Posted by: Married a Lower-Eastsider at 13:12 EST, December 13, 2004
we checked it out as well. the price is absurd. we looked at the smaller space which was supposed to be 900+ sf. fat chance. $795,000 for that is a joke. nice shower though.
the architect/owners worked for richard meier, hence the white.
yet i'm not sure what kind of LES orginal feature you're looking for. i don't know the history of the garfield building specifically, but are you talking about claustrophobic rail road spaces? or just old mouldings and lighting fixtures and such. maybe you should ask the two rental tenants, who had their apts. renovated for free while still paying below market rents for as long as they live, whether they'd rather have the old LES orginal features.
just not sure your point is besides ranting (which is fair in itself).
Posted by: cl at 16:22 EST, December 13, 2004
Yes, it was mainly just ranting. And the ceilings, which I think are gratuitously white and square and flat. And the obvious mendacity on the footage. I note that the tenants' flats have been taken off the market at somewhere north of 500k apiece -- a lot of money to spend on an apartment you're not likely to live in for the foreseeable! But prolly they just bought their own spaces, and can now flip them for a few hundred grand profit.
Posted by: Felix at 16:47 EST, December 13, 2004
Referred over from David Sucher's CityComforts site.
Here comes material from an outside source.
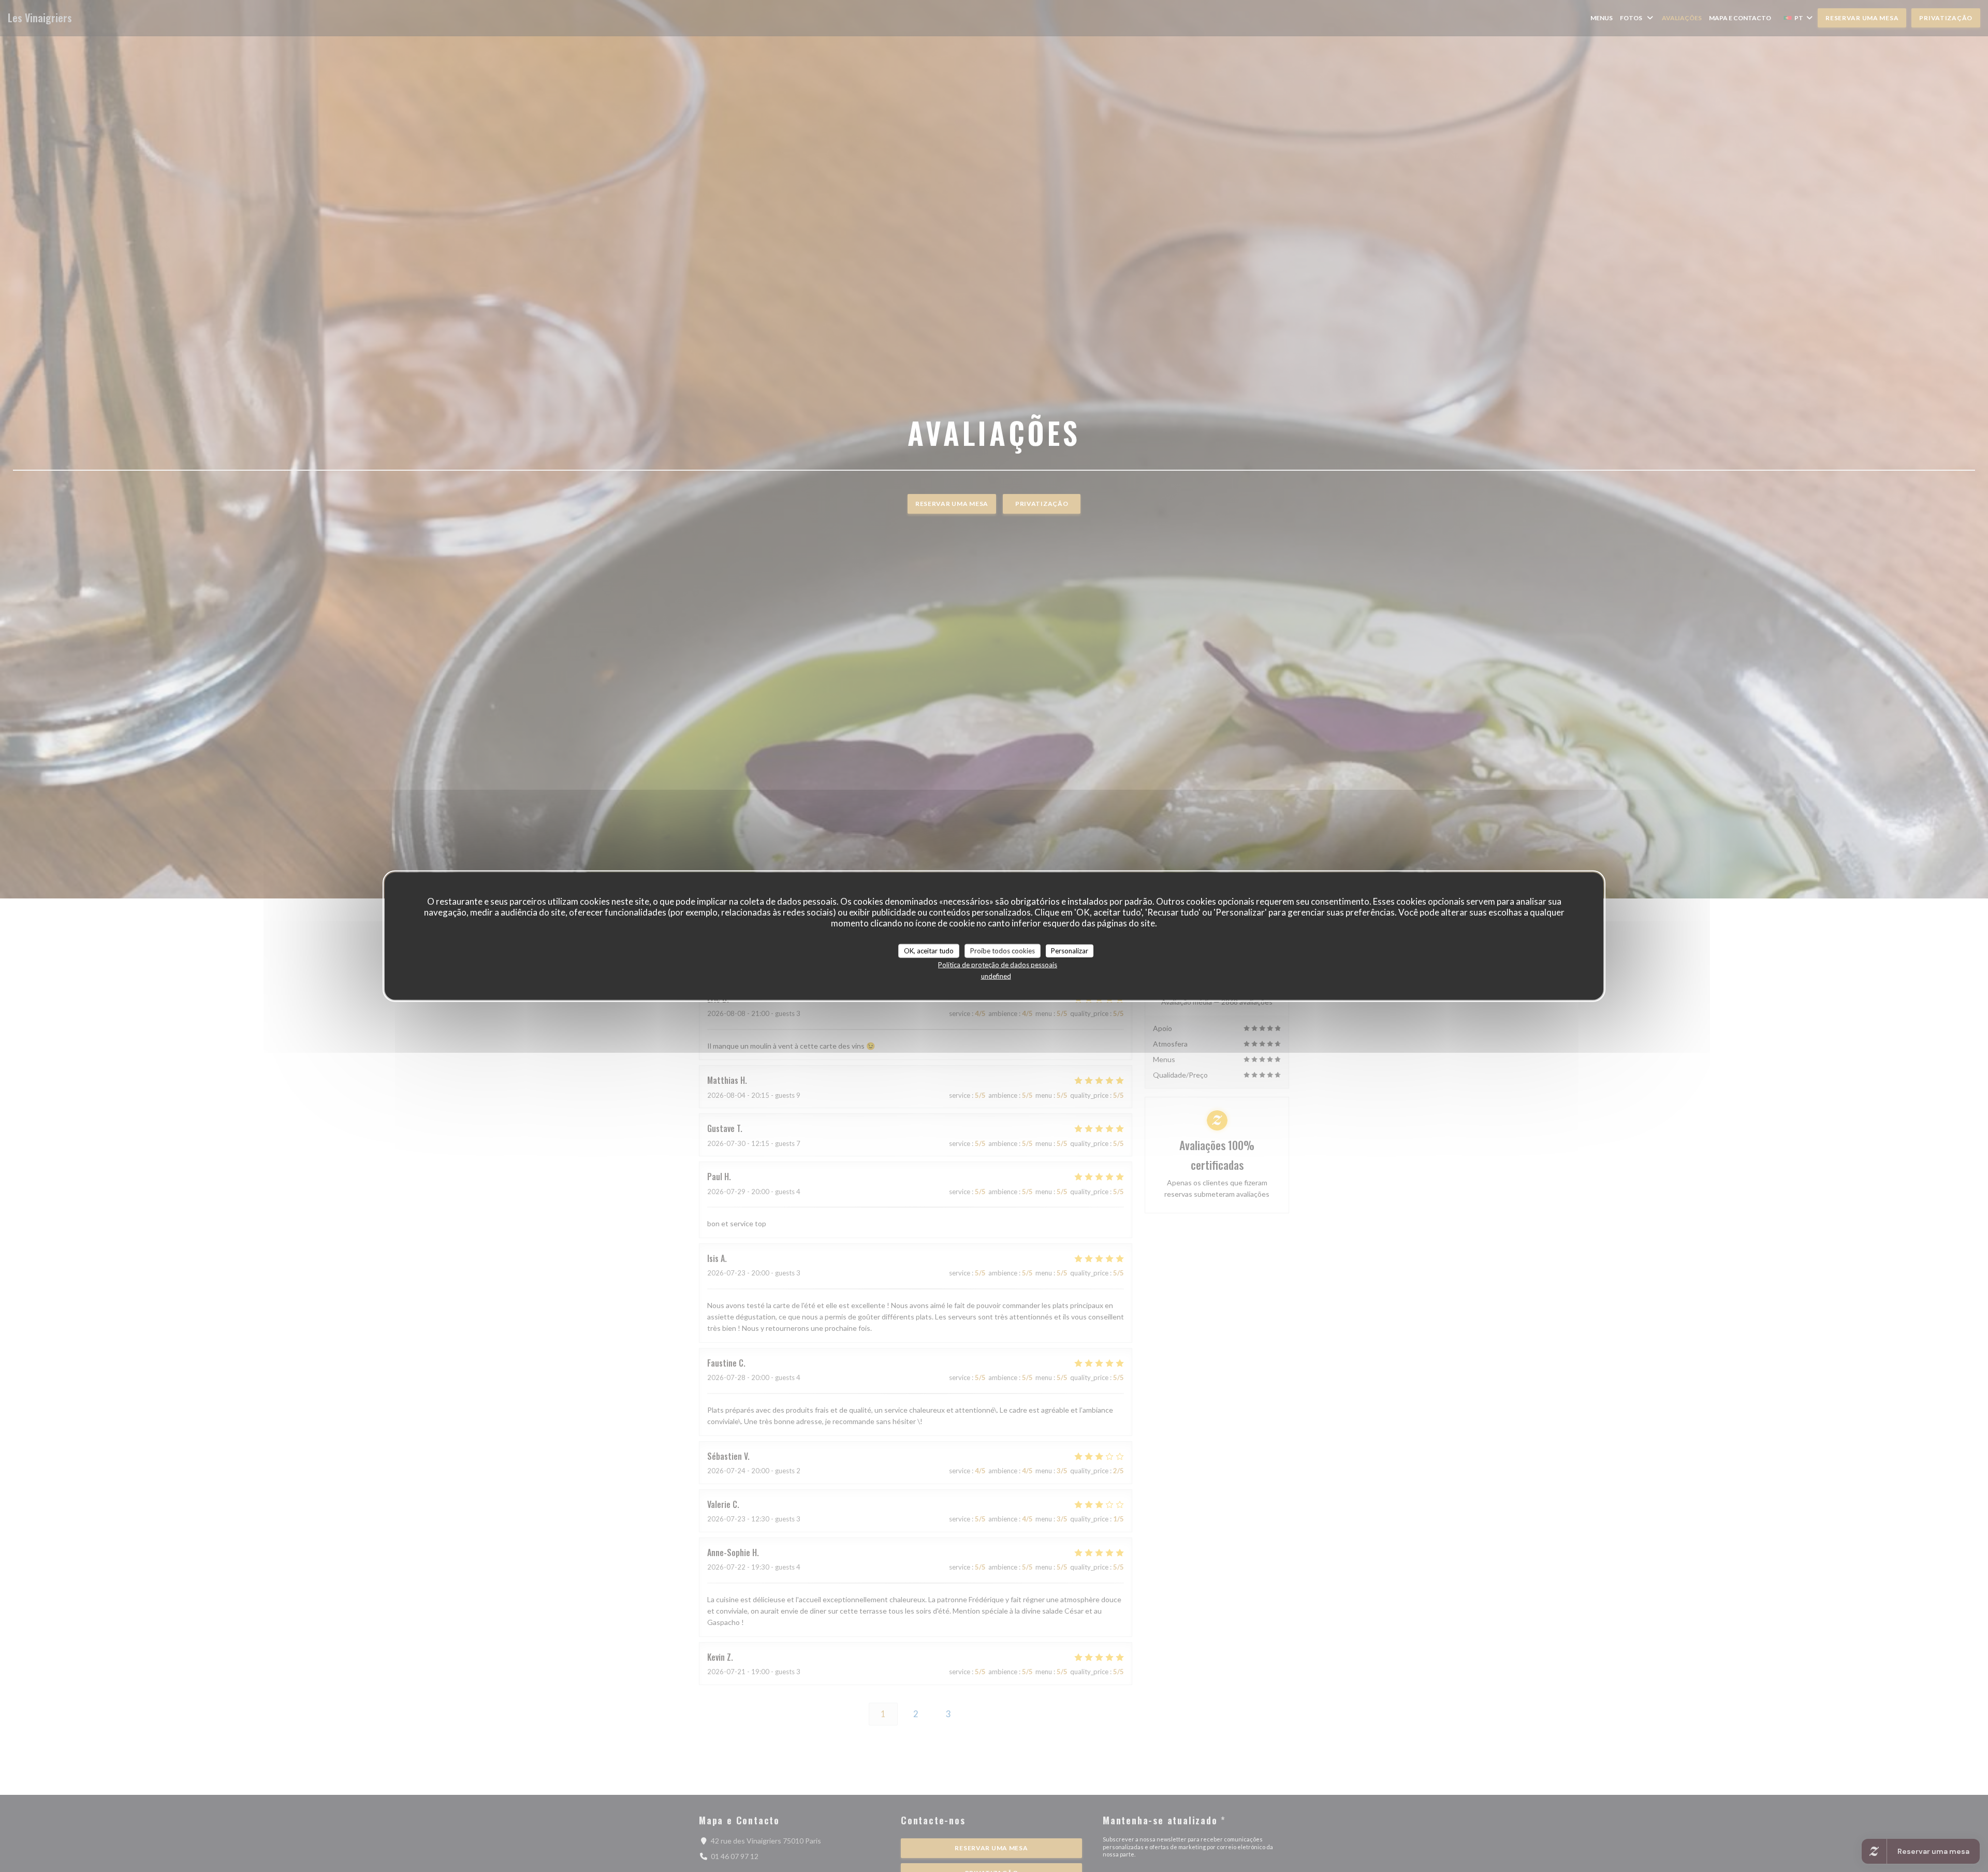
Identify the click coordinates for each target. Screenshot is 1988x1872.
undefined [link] (996, 976)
I'm such a yuppie. :) I like gleaming maple floors and white ceilings. I mostly collect pottery and glass, so half height shelving systems would fit me better than a warren of small rooms with walls.
(I would prefer original brick walls, though-and maybe some moldings) (And, I'm a lowly government employee, so $750K apartments are not in my future :))
Posted by: Brian Miller at 14:19 EST, December 22, 2004
However, one neglected element in the discussion, is that the building will have a spectacular rooftop garden designed for a phased installation by Town and Gardens, a Manhattan based design-build firm.
This should add value to every unit.